Tyler Durden's picture

Last summer, China unleashed an unprecedented array of measures - up to and including the arrest of "malicious short sellers" and prominent hedge fund mangers - to prevent its stock market bubble from bursting. It failed. A few months later, the chaos has spilled over from the relative containment of the capital markets and has engulfed not only the country's FX reserves, and capital account, but also the entire economy.

As a result, China’s government has gone all in, and as Bloomberg reports, is stepping up efforts to ward off a potential financial crisis, warning bank executives that their jobs are on the line unless they control risks and putting restrictions on an increasingly popular way of evading capital controls. These moves come in response to China's slowest economic growth in a quarter century fueled concerns that bad debts will cripple the banking system and a catalyst for why virtually every hedge fund is now short the Yuan.

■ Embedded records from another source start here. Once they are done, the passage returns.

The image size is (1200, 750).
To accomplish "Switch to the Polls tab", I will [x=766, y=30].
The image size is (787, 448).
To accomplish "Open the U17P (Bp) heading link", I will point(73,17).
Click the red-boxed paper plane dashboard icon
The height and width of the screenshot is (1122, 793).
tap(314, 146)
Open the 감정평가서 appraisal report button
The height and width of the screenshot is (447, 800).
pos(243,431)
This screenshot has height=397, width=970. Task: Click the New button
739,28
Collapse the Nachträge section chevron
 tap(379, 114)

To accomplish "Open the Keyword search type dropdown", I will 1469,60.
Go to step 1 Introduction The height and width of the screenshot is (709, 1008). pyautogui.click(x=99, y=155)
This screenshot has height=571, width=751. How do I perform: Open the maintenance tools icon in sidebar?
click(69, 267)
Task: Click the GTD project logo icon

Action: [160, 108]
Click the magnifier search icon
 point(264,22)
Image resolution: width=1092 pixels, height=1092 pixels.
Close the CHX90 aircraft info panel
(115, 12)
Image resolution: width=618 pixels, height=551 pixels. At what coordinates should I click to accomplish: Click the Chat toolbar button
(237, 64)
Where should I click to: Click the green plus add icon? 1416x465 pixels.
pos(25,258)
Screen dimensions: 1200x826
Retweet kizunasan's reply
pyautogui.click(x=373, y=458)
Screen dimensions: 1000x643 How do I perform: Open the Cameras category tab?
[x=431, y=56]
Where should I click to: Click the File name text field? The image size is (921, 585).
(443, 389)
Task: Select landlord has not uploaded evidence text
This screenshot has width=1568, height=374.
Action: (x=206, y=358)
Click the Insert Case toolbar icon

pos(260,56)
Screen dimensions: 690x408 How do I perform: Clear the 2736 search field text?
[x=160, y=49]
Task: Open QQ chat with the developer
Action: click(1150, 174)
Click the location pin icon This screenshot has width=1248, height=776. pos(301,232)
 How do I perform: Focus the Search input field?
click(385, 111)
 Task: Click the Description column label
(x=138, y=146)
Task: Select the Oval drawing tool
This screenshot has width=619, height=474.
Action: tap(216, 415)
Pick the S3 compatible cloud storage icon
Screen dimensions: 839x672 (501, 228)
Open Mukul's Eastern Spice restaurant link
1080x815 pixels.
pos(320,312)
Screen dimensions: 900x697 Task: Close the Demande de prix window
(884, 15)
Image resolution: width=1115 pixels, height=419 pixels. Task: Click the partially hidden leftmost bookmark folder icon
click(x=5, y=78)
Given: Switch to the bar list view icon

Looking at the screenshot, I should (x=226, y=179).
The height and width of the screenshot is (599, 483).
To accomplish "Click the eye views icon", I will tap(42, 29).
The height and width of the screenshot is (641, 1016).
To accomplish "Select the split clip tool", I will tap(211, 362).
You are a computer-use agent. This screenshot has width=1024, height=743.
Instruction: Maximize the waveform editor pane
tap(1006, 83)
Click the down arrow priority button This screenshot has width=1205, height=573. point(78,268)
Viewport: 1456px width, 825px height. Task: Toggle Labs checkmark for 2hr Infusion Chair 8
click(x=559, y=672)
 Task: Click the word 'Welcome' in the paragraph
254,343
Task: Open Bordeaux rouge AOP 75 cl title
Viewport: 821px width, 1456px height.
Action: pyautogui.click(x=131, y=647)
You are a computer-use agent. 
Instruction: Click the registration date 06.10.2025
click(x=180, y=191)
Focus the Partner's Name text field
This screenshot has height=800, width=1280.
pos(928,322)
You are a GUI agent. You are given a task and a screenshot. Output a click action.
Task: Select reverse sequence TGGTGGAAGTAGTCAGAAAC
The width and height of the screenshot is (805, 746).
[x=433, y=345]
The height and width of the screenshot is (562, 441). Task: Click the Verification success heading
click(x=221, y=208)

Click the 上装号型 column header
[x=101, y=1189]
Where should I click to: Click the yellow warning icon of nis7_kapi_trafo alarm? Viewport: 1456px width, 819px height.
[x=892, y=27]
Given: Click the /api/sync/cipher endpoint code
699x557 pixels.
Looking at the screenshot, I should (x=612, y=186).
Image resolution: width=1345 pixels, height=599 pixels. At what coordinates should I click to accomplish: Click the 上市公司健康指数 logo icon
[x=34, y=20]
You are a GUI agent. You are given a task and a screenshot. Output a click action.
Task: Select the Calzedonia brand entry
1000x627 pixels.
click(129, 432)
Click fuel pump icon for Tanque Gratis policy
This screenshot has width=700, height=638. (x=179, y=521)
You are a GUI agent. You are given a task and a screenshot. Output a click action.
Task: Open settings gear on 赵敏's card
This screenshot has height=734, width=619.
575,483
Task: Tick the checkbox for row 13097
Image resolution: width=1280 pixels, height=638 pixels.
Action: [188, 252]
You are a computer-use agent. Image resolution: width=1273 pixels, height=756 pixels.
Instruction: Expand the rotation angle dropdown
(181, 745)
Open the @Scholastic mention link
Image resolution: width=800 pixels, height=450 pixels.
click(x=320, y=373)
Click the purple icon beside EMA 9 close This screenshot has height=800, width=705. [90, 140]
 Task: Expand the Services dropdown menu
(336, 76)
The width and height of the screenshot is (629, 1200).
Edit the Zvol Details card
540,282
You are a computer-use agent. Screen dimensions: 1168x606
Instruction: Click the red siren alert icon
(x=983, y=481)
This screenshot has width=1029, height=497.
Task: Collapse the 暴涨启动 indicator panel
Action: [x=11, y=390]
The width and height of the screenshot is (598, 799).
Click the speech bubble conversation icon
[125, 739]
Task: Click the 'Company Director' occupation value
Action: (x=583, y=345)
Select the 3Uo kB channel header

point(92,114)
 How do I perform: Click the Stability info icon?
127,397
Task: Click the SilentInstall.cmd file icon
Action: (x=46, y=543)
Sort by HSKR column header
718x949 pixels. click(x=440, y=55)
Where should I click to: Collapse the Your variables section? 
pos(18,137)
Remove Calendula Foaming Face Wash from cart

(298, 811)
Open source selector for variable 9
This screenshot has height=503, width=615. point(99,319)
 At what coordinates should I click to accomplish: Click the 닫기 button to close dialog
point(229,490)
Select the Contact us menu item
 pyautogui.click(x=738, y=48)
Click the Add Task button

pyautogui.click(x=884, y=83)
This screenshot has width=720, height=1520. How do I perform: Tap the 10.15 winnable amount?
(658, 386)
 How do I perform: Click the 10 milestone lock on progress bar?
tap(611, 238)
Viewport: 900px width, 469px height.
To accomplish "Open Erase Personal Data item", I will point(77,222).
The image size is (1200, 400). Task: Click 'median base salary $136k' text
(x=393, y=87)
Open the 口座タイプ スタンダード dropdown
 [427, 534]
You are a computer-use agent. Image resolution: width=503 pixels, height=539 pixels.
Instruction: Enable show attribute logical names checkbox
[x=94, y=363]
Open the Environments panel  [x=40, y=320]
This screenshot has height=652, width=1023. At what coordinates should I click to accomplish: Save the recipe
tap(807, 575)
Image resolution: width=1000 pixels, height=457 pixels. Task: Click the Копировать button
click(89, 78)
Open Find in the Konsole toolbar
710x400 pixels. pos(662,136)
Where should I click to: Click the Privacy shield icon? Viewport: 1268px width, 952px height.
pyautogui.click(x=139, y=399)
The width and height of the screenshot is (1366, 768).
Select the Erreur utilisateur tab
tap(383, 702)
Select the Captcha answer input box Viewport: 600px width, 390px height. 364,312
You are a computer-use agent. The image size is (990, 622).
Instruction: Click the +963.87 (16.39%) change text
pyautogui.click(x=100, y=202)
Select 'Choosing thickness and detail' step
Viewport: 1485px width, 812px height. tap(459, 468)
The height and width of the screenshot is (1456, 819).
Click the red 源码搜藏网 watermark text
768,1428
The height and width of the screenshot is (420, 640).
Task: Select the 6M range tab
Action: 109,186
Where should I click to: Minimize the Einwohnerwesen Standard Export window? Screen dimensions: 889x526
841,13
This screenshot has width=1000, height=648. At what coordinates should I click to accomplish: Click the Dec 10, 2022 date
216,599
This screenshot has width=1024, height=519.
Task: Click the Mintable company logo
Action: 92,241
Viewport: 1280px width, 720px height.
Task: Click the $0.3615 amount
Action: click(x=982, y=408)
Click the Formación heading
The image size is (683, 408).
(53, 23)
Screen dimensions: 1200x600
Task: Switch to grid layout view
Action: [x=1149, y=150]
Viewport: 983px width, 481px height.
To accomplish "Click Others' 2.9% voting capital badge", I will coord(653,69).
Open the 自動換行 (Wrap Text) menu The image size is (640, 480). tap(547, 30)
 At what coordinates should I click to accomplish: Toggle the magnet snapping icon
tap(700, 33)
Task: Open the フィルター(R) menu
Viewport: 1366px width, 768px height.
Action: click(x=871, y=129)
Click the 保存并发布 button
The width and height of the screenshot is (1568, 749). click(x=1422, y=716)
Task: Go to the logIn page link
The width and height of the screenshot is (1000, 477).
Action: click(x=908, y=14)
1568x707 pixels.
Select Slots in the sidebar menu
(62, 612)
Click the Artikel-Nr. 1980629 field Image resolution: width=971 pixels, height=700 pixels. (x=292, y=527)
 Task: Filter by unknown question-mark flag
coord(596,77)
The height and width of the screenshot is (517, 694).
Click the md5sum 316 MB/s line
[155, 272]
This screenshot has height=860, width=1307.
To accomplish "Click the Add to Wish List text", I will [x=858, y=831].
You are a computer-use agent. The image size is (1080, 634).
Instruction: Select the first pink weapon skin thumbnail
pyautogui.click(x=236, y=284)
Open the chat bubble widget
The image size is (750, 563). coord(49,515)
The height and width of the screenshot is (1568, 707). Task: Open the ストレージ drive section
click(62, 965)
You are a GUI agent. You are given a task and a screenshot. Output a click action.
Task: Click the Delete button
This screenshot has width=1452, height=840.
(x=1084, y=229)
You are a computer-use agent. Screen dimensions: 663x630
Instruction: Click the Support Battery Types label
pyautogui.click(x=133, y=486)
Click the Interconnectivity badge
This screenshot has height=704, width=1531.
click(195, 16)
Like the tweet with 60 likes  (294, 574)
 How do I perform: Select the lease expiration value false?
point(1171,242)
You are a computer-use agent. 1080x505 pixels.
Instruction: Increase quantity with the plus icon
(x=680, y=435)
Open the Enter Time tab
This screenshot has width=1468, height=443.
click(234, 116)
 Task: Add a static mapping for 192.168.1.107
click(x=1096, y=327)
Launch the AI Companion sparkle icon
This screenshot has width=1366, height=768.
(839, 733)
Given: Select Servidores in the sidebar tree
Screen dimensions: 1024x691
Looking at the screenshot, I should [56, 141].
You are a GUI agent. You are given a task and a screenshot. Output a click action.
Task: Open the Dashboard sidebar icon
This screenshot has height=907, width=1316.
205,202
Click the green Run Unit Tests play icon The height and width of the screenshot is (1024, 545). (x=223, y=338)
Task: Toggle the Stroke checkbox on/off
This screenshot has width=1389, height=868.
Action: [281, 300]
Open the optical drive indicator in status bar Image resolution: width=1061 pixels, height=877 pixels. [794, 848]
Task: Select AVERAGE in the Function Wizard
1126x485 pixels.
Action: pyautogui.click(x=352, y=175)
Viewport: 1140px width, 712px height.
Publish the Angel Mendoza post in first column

As Bloomberg puts it politely, these actions "add to evidence that President Xi Jinping’s government is moving with increased urgency to rein in financial-system risks."

We disagree: these are the same panicked, "after the fact" reactions that only a government on the verge of losing control will engage in. As for their ultimate success, just compare the current price of the Shanghai Composite and its recent all time highs.

Here is a quick summary of the Chinese actions to if not prevent, then at least delay, financial and economic collapse.

First, in January, China aggressively stepped up measures to halt and slow down capital outflows that hit $1 trillion last year by boosting capital controls first described here last September. The tightening marked a reversal after years of easing that spurred global use of the yuan, a trend that turned on China when speculative bets against the currency offshore jumped.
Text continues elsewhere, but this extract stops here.